Bunları bedevilerle karıştırmayalım. ÖMRÜ, çöl- çadır- kum- güneş- deve-köle- kadın –hurma ile geçiyor dediğimiz Araplar çöl bedevileridir. Puta tapanların çoğu bu çöl bedevileridir. Kâbe’de her kabilenin kendi putu vardı. Herkes putperest değildi. Semavi dinlere, bağlı Yahudi ve Hristiyan Araplar da vardı.
-&-
Peygamber Efendimizin (şefaati üzerimizde daim olsun) doğduğu zamanki sosyolojik durum, kültürel durum bilinmeli ki faiz bilinsin. Gördüğünüz gibi aynı çağda dünya ülkeleri harikalar yaratırken, Arabistan o çağın çok, çok, çoook gerisinde ilkel bir hayat yaşamakta. Devlet yok, memur yok, fabrika yok, işçi yok, üretim yok. Binaenaleyh para ile maaşlı kimse yok. Yani halkta para da yok. Faiz niye olsun? Nasıl olsun?
PARA OLAYINA GELELİM
O çağlarda dünyanın birçok ülkesinde krallar, kendi adına sikke bastırmıştır.
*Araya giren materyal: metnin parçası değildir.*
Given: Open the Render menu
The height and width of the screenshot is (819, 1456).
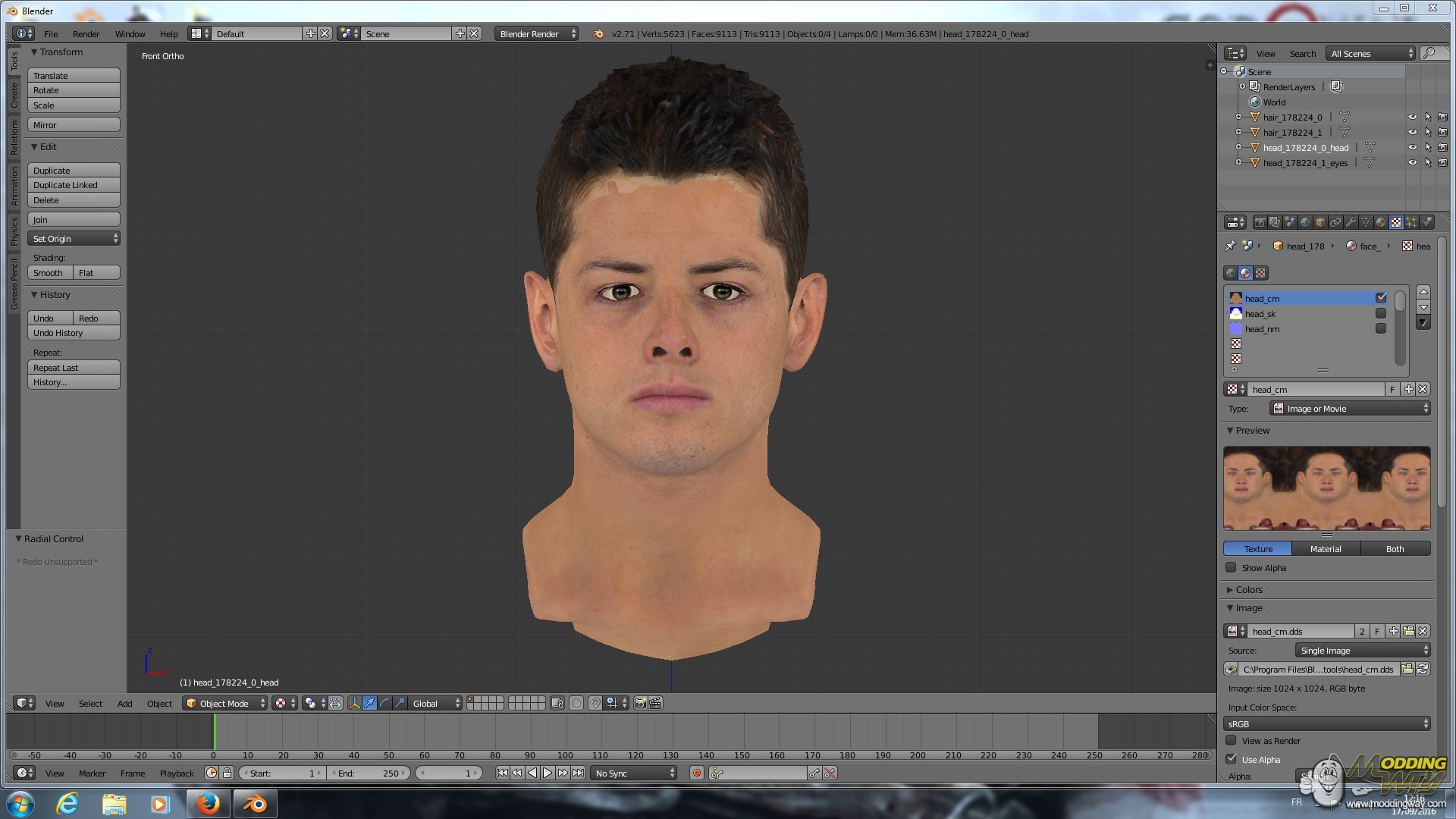Looking at the screenshot, I should click(x=86, y=34).
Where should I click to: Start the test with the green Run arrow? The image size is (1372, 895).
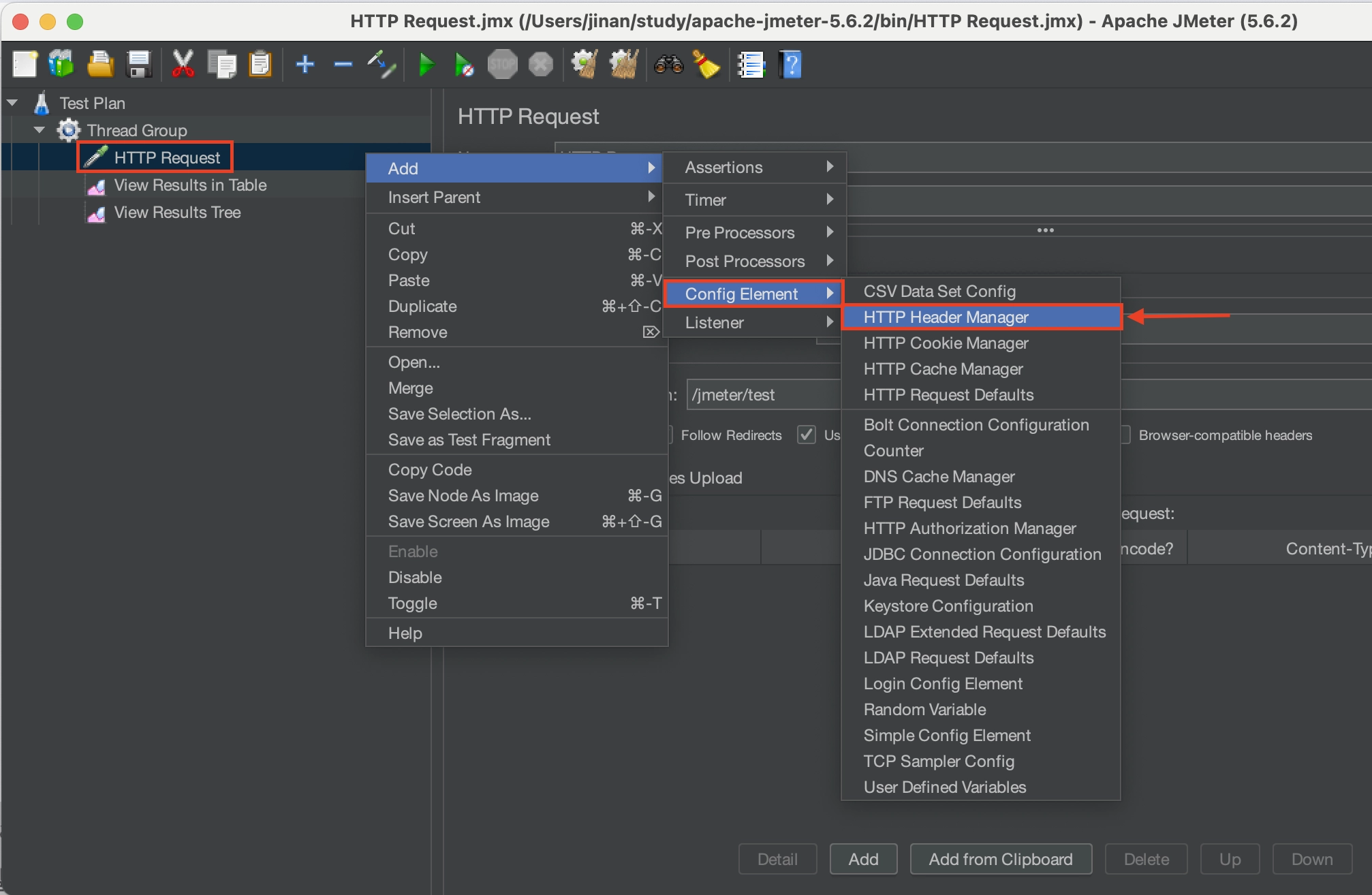pos(426,64)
Sikkelerin üzerinde 1-3- 5 -10 -20 diye nominal değerler yok. Zaten SİKKELERİN (Araplar DİRHEM diyor) değeri altın- gümüş oluşuna ve gramına göre değişiyor. Üzerinde rakamsal değer yok. Bu yüzdendir ki, insanlar altın mı, gümüş mü, bakır mı anlamak için sikkeyi dişiyle ısırarak ölçüyorlardı. Umumiyetle halkın para ile (sikke ile) işi olmazdı. Panayır zamanlarında halk bir şeyleri satmaya getirirdi. Genelde herkes bir şeyi satarken, kendinde olmayan ile değiş tokuş yapardı. Her zaman aldığı eşya verdiği ile eşit olmazdı. İşte o zaman araya para girerdi. Para böylelikle yayıldı. Zamanla denge unsuru olarak herkes kullanmaya başladı. Ortada faizlik bir durum yok
&
Buraya kadar faizin adını anmadık. Lüzumu da yoktu. Sıradan gariban biri faizle dirhem ile niye borçlansın ki? Pazara, panayıra satmak için ne getirse. Onu zaten herkes evinde yapıyor. Herkes aynı hayatı yaşamakta. Faizli veya faizsiz borç almanın bir mânâsı yok. Herkes ihtiyacını zaten kendi bağından bahçesinden tedarik ediyor. Sebze meyve kendi bahçesinde var. Ekmeği herkes kendi tandırında yapıyor. Koyunun, keçinin, tüyünü atın, eşeğin kuyruğunu, yelesini eğirip büküp ip yapıyor; ondan da istediği giysiyi kendi yapıyordu.